— begin Page —
9.1 ASCII Architecture Diagram - Current vs. Future

CURRENT (Broken):

┌─────────┐                    ┌─────────────────────┐
│ WHOOSH  │────HTTP GET───────→│  Docker Swarm VIP   │
│         │    (chorus:8081)   │   10.0.13.26        │
└─────────┘                    └──────────┬──────────┘
                                          │
                                 Round-robin to random
                                          ↓
                              ┌───────────┴───────────┐
                              ▼                       ▼
                         ┌─────────┐            ┌─────────┐
                         │CHORUS #1│            │CHORUS #2│
                         │  FOUND  │            │  FOUND  │
                         └─────────┘            └─────────┘

                         ❌ 32 other agents invisible!
— end Page —
## Exercises
A. Decide whether each statement agrees with the architecture diagram, answering yes or no and quoting the words from the diagram that settle it: (i) The Docker Swarm VIP has the address 10.0.13.26. (ii) WHOOSH sends an HTTP POST request to the VIP. (iii) In the current setup, every agent is found.
B. Summarize the architecture diagram in two sentences.
— begin Material shown —
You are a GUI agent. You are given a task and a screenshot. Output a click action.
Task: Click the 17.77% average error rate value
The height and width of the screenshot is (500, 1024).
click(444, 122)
— end Material shown —
— begin Material shown —
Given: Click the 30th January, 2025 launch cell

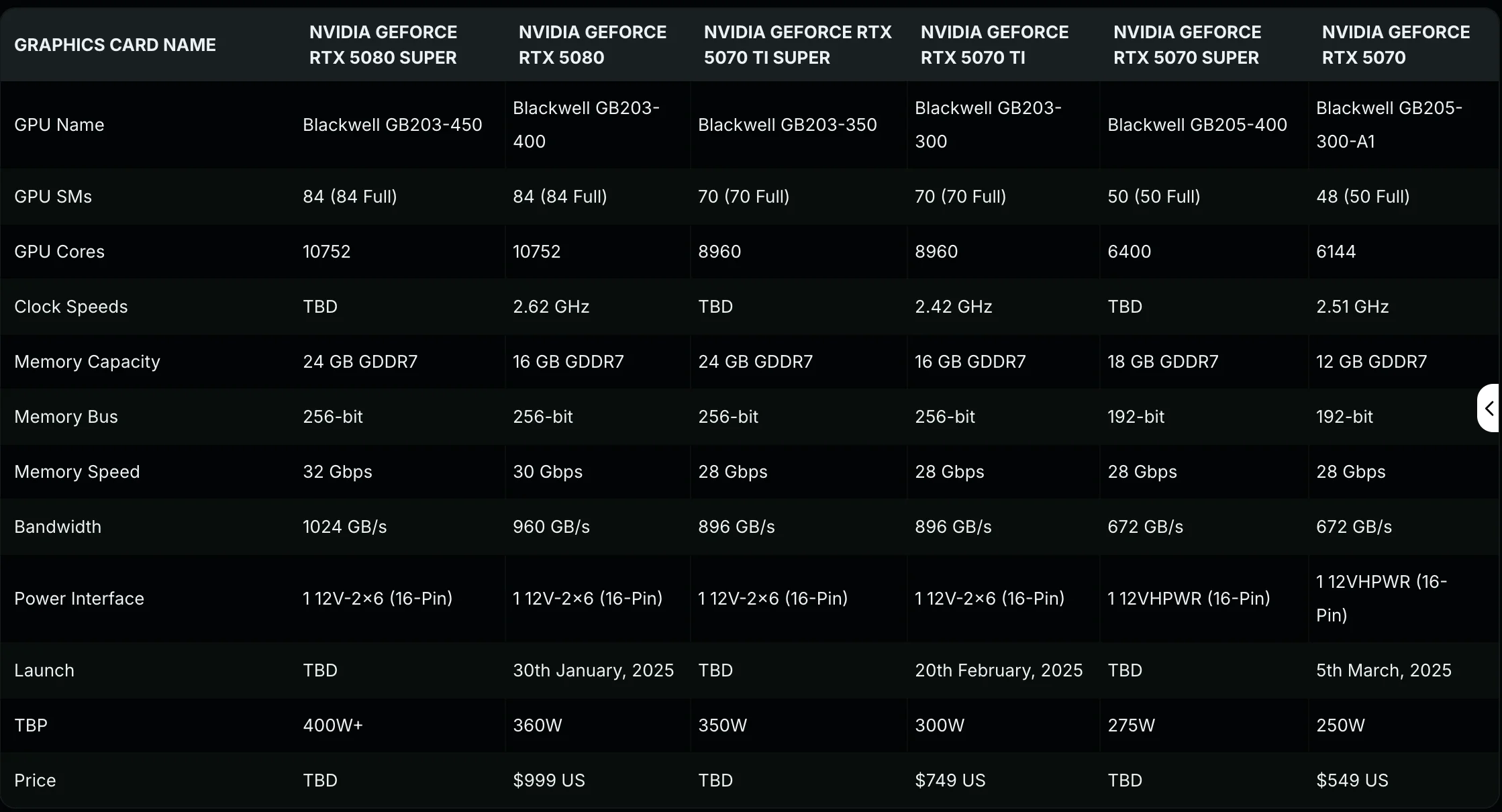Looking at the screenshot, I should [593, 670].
— end Material shown —
## Written answers
A.
(i) Yes: "10.0.13.26"
(ii) No: "HTTP GET"
(iii) No: "32 other agents invisible!"

B. In the current, broken setup, WHOOSH sends an HTTP GET to chorus:8081, which goes to the Docker Swarm VIP at 10.0.13.26 and is passed round-robin to a random instance. Only CHORUS #1 and CHORUS #2 are found, and 32 other agents stay invisible.